Ginsenosides are the main bioactive constituents of Panax species, which are biosynthesized by glycosylation at C3-OH and/or C20-OH of protopanaxadiol (PPD), C6-OH and/or C20-OH of protopanaxatriol (PPT). The C12-glycosylated ginsenosides have scarcely been identified from Panax species. The C12-glycosylated ginsenosides produced from PPD by chemical semi-synthesis have been reported to exhibit higher cytotoxicity than the natural ginsenosides. However, the chemical semi-synthesis approach is not practical due to its complexity and high cost. In our study, a new UDP-glycosyltransferase UGT109A1 was identified from Bacillus subtilis. This enzyme transferred a glucose moiety to C3-OH and C20-OH of dammarenediol-II (DM), C3-OH and C12-OH of PPD and PPT respectively to produce the unnatural ginsenosides 3β-O-Glc-DM, 3β,20S-Di-O-Glc-DM, 3β,12β-Di-O-Glc-PPD and 3β,12β-Di-O-Glc-PPT. Among these unnatural ginsenosides, 3β,12β-Di-O-Glc-PPT is a new compound which has never been reported before. The anti-cancer activities of these unnatural ginsenosides were evaluated in vitro and in vivo. 3β,12β-Di-O-Glc-PPD exhibited higher anti-lung cancer activity than Rg3, which is the most active natural ginsenoside against lung cancer.
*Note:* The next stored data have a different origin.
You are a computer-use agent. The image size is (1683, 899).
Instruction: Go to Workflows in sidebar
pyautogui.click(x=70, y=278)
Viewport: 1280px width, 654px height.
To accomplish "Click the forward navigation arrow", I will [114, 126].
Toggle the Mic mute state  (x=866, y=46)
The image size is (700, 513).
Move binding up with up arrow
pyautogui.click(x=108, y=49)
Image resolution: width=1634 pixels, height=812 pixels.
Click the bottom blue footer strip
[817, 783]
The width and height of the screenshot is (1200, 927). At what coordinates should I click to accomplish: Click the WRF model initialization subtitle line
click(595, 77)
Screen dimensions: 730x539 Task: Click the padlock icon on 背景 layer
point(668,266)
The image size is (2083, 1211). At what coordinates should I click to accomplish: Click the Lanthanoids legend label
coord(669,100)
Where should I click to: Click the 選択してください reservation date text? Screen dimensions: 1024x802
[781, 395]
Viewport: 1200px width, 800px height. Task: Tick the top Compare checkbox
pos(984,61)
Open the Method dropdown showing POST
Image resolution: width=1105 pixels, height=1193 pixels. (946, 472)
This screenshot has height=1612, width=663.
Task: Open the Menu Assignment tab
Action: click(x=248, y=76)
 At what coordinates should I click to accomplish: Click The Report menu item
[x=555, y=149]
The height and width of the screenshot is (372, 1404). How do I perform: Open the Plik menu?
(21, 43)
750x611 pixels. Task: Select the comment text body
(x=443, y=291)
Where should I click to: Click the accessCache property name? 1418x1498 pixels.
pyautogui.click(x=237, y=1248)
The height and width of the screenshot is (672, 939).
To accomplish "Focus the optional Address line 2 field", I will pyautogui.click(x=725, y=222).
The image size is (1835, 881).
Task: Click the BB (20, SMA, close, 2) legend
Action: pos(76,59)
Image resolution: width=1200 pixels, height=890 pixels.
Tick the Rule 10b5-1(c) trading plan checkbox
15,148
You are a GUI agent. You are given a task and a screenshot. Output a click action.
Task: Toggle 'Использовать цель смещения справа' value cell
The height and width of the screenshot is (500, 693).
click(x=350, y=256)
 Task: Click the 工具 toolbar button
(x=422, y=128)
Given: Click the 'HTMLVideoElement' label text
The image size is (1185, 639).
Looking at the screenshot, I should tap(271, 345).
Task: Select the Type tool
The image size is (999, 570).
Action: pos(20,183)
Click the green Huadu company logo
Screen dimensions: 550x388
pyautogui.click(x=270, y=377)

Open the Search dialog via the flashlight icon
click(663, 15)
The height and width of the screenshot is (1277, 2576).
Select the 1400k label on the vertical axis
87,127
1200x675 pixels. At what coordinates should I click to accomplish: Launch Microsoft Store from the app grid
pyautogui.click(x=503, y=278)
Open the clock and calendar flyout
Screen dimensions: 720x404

Finally, we constructed metabolically engineered yeasts to produce 3β,12β-Di-O-Glc-PPD by introducing the genes encoding B. subtilis UGT109A1, Panax ginseng dammarenediol-II synthase (DS), P. ginseng cytochrome P450-type protopanaxadiol synthase (PPDS) together with Arabidopsis thaliana NADPH-cytochrome P450 reductase (ATR1) into Saccharomyces cerevisiae INVSc1. The yield of 3β,12β-Di-O-Glc-PPD was increased from 6.17 mg/L to 9.05 mg/L by overexpressing tHMG1. Thus, this study has established an alternative route to produce the unnatural ginsenoside 3β,12β-Di-O-Glc-PPD by synthetic biology strategies, which provides a promising candidate for anti-cancer drug discovery.